HUMAN PRIMARY MYELOFIBROSIS CELL STRAIN AND USE THEREOF

TECHNICAL FIELD

The present application relates to the fields of biology and oncology, in particular to a human bone marrow fibrosis cell strain, a construction method therefor and use thereof.

BACKGROUND

Malignant tumors whose blood system originates from bone marrow can be divided into acute myeloid leukemia and its related tumors and chronic myeloid tumors according to the differentiation level, proportion, cell morphology and molecular characteristics of primitive cells at the time of onset. The most common chronic myeloid tumors are chronic myeloid leukemia with positive BCR-ABL fusion gene and myeloproliferative tumor (MPN) with negative BCR-ABL. The most common diseases in MPN are polycythemia vera (PV), primary thrombocytosis (ET) and primary myelofibrosis (PMF).
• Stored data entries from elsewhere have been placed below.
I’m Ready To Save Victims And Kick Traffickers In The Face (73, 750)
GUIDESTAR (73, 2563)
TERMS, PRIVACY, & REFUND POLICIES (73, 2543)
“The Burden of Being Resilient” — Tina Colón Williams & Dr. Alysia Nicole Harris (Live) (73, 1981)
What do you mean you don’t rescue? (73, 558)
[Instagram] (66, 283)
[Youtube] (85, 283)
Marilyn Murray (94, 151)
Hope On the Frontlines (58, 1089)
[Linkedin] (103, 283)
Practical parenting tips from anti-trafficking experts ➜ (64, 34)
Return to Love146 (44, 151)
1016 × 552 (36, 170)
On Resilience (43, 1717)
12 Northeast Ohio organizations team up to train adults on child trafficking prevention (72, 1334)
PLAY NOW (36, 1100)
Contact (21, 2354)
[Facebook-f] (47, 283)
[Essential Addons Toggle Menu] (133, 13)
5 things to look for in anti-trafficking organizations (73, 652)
The results showed that the positive rates of JAK2, CALR and MPL mutations in PV, ET and PMF were 95%, 0% and 0% in PV patients, 60%, 20% and 3% in ET patients and 60%, 25% and 7% in PMF patients, respectively. Although there are many similarities among the three diseases at the gene level, the three diseases have obvious differences in bone marrow pathology, clinical manifestations, disease progression speed, clinical outcome and prognosis.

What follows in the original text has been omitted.